Your instructions>
What's needed is a word-for-word retyping of the entries below, pictures omitted.

*** Data provided ***

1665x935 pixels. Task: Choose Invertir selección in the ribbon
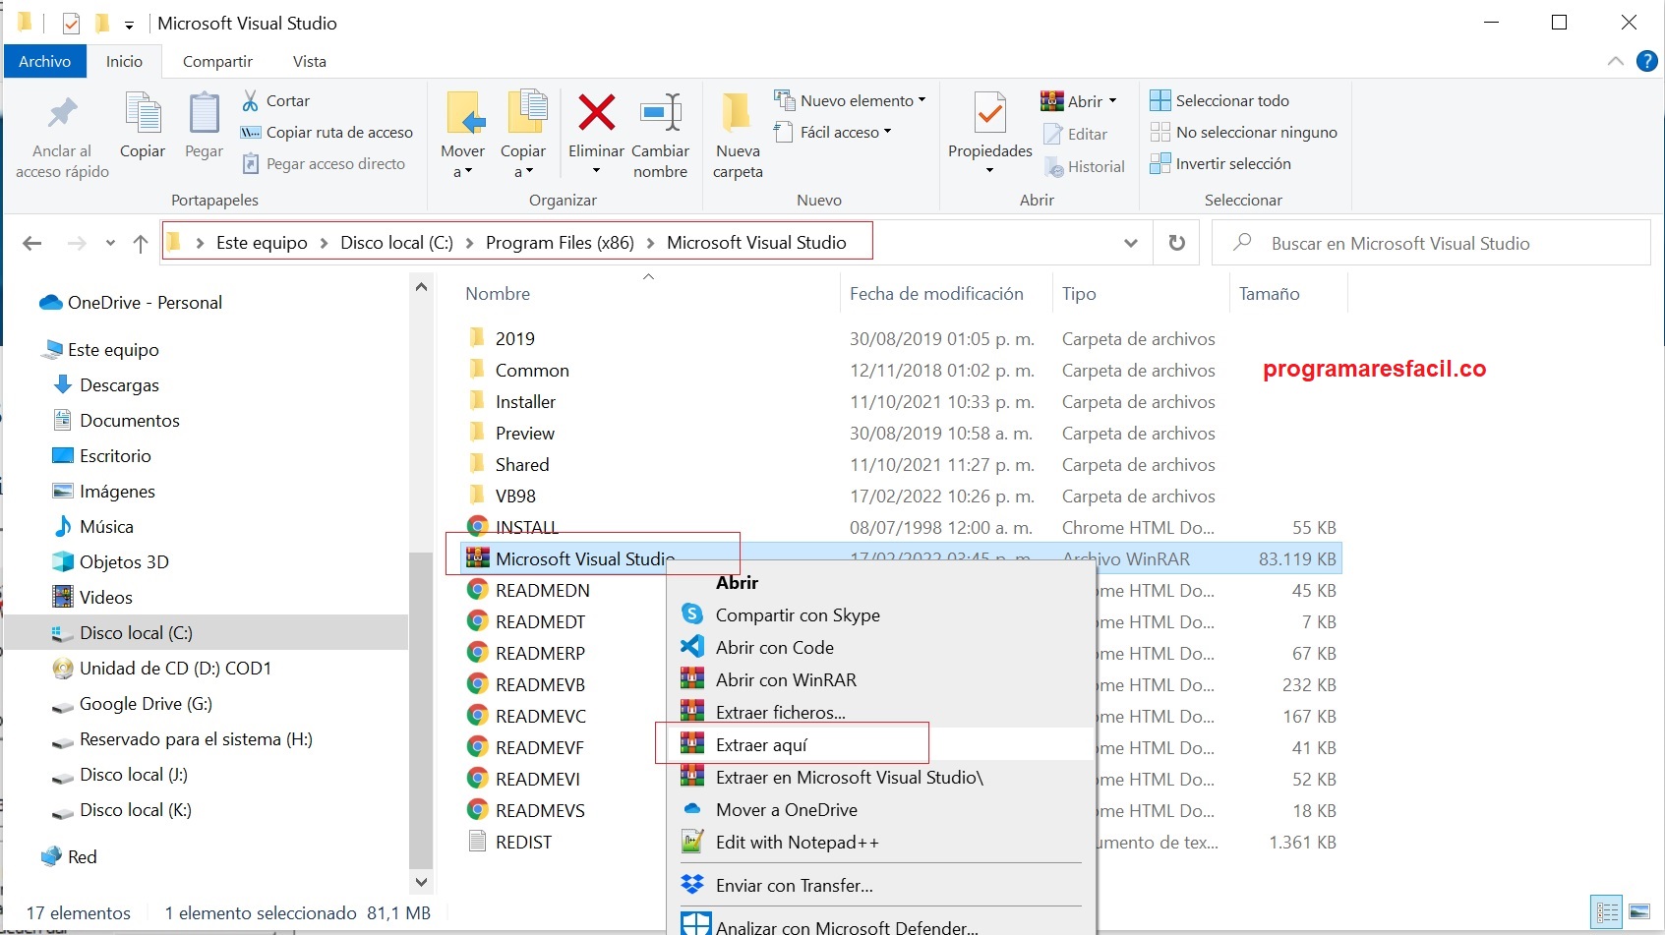[x=1232, y=163]
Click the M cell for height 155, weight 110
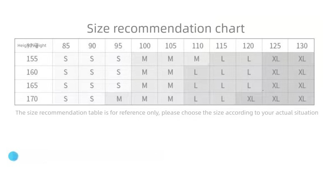The height and width of the screenshot is (177, 329). coord(197,59)
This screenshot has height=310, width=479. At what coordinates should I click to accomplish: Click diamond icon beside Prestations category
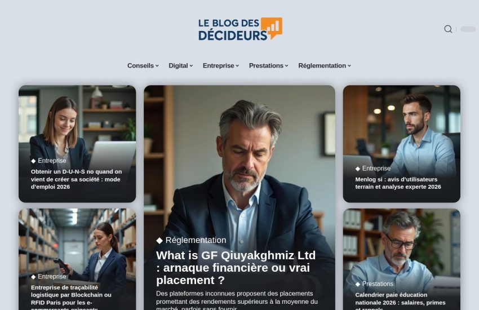pyautogui.click(x=358, y=284)
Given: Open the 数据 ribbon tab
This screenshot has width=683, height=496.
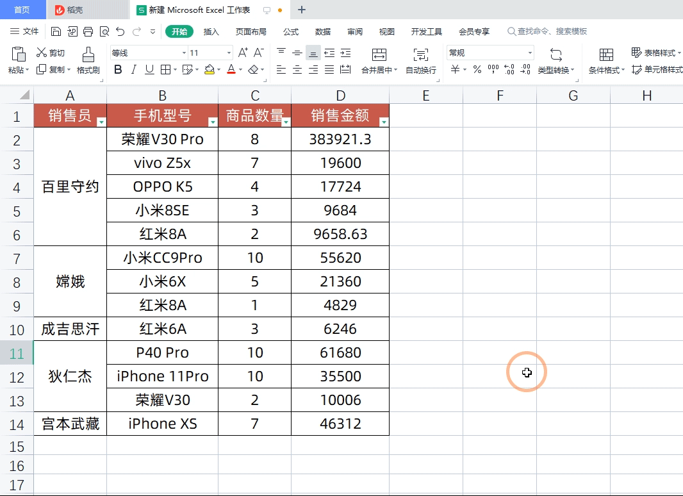Looking at the screenshot, I should (322, 30).
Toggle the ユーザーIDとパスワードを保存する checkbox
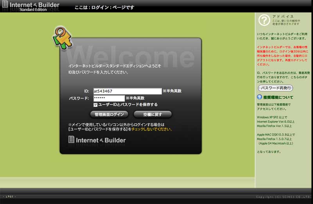This screenshot has width=313, height=204. [95, 105]
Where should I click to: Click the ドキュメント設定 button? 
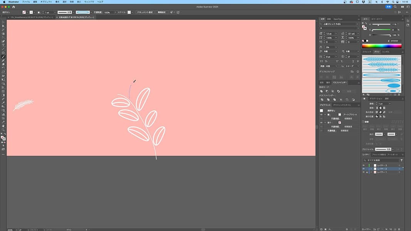coord(145,12)
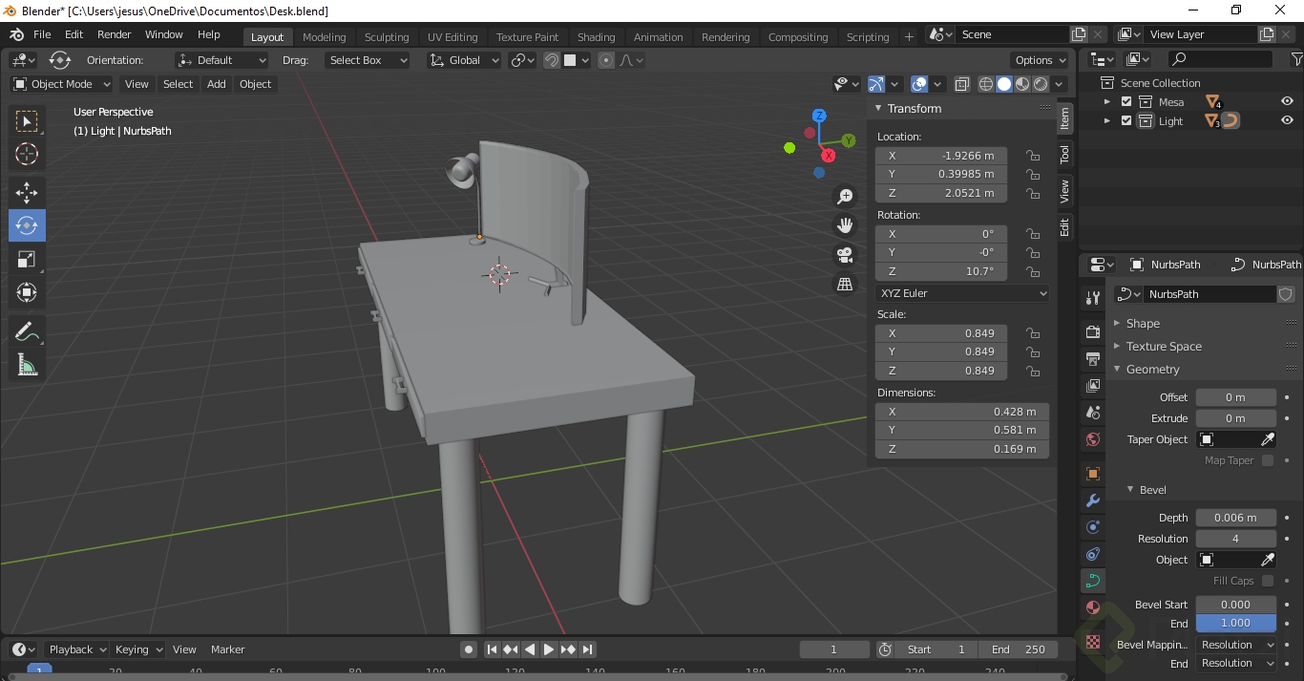Image resolution: width=1304 pixels, height=681 pixels.
Task: Hide the Light object with its eye icon
Action: [x=1286, y=120]
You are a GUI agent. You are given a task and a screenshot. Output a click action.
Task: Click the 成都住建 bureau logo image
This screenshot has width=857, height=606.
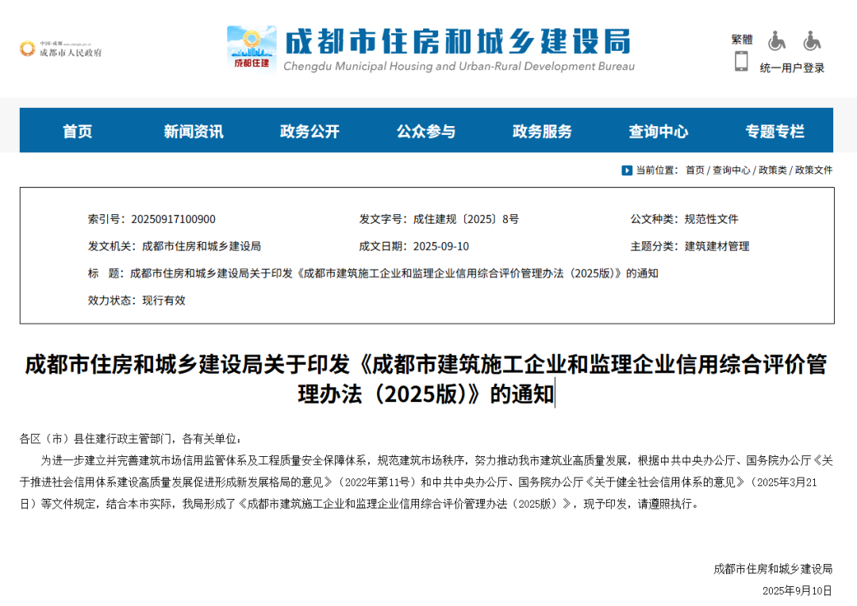pos(252,49)
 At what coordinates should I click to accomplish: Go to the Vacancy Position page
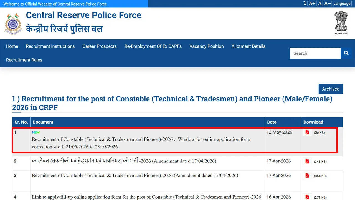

*** End of Data provided ***

Answer space>
1665x935 pixels. Task: Choose Invertir selección in the ribbon
[x=1232, y=163]
Click the M cell for height 155, weight 110
The height and width of the screenshot is (177, 329). coord(197,59)
This screenshot has height=310, width=479. At what coordinates should I click to accomplish: Click diamond icon beside Prestations category
pyautogui.click(x=358, y=284)
Given: Open the 数据 ribbon tab
This screenshot has width=683, height=496.
Looking at the screenshot, I should (322, 30).
Toggle the ユーザーIDとパスワードを保存する checkbox
This screenshot has width=313, height=204. [95, 105]
Where should I click to: Click the ドキュメント設定 button? 
coord(145,12)
Image resolution: width=1304 pixels, height=681 pixels.
Task: Hide the Light object with its eye icon
Action: [x=1286, y=120]
You are a GUI agent. You are given a task and a screenshot. Output a click action.
Task: Click the 成都住建 bureau logo image
This screenshot has width=857, height=606.
pos(252,49)
 At what coordinates should I click to accomplish: Go to the Vacancy Position page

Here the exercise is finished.